NWHL Top Rookies: Jenny Ryan

A look back at Ryan’s unforgettable rookie season with the Riveters.

The Metropolitan Riveters had the best blue line in professional women’s hockey this year. Veterans Michelle Picard, Ashley Johnston, and Kiira Dosdall were the shield; the defense-first defenders. Courtney Burke and rookies Kelsey Koelzer and Jenny Ryan were the sword.

Ryan and Burke, teammates at the University of Wisconsin, revealed they had chemistry as early as the 2017 preseason. Despite the Riveters’ abundance of talented blue liners, Ryan found herself skating on Burke’s right side on the team’s top pair. That top pair would stick together — both at even strength and on the power play — from October all the way to the Isobel Cup Final.

What Ryan lacks in size, she more than makes up for in confidence, quickness, and puck control. That two-way play is what earned her an invite to Team USA’s selection camp back in April 2017. It was also what made her a standout as a rookie during the 2017-18 NWHL season.

Ryan’s ability to attack the slot and find shooting lanes, both at even strength and on the power play, made the Riveters’ top defensive pair the most dangerous in the league. She was one of only 11 skaters to average three or more shots per game this year, and she led all defenders in shots on goal.

But Ryan’s real gift is her ability to draw defending forwards towards her and open up passing lanes. The Wisconsin alumna was a huge part of the Riveters’ power play because of her ability to move the puck and create space. She piled up nine of her 16 points this year when the Riveters were on the power play and finished second in the league in power play points.

That power play production helped Ryan finish fifth in the NWHL in her rookie year. She also finished second in points among all NWHL defenders; only Burke put up more points from the blue line. To put Ryan’s 16-point rookie year into some more context: Gigi Marvin led all NWHL defenders in points last season with the 14 she scored in 16 games.

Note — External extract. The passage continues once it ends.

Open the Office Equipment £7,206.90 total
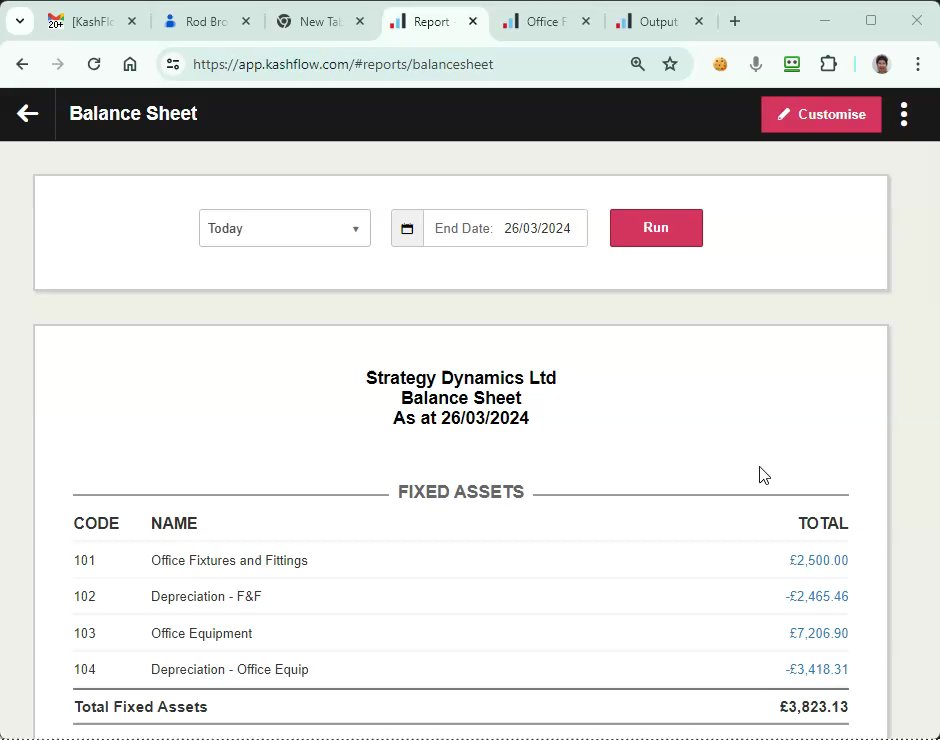point(818,633)
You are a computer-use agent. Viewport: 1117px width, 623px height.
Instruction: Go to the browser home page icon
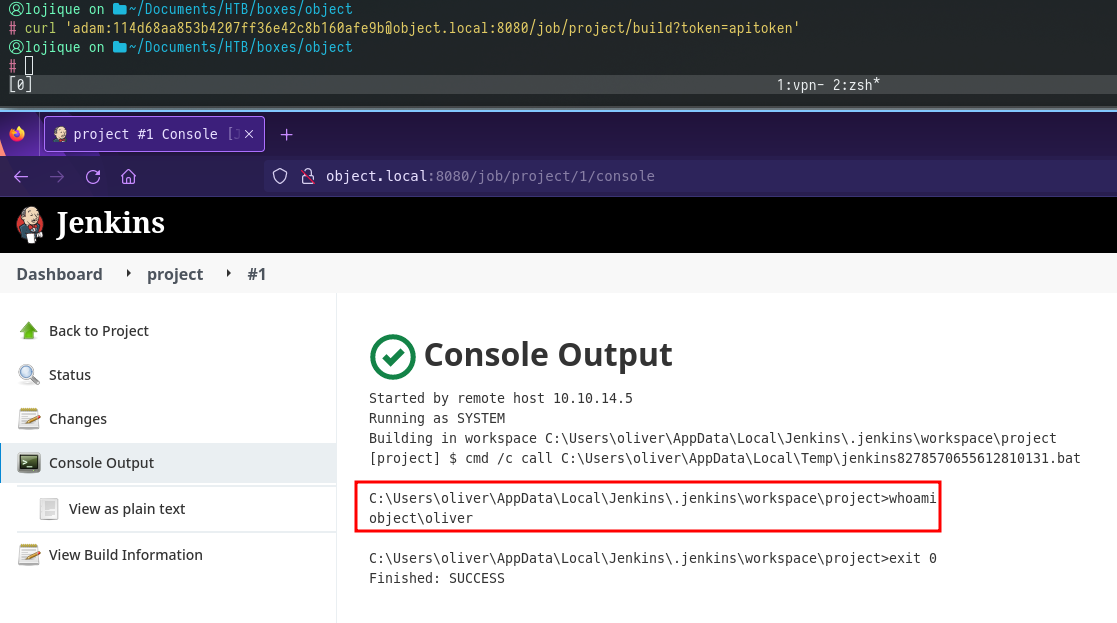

At times Ryan was too aggressive in the offensive zone and, like many of her teammates, looked agitated when games turned too physical. But Ryan was rarely beaten one-on-one, and she took just five minor penalties in 22 total games this year — including the preseason, postseason, and two games with Team NWHL against Team USA in January.

Ryan wasn’t able to get on the score sheet during the 2018 Isobel Cup Playoffs, but there’s no denying that she played a crucial role in the Riveters’ Isobel Cup victory. She was one of five Riveters to register four or more shots in the postseason. She was also on the ice for Alexa Gruschow’s game-winning goal in the first period of the Isobel Cup Final.

Ryan may have been a rookie this year, but she certainly didn’t play like one. Don’t be surprised if we continue to hear her name discussed as an option for Team USA’s blue line moving forward. Whether or not Ryan cracks the U.S. women’s national team’s roster, she has the ability to be a dominant force in the NWHL for years to come.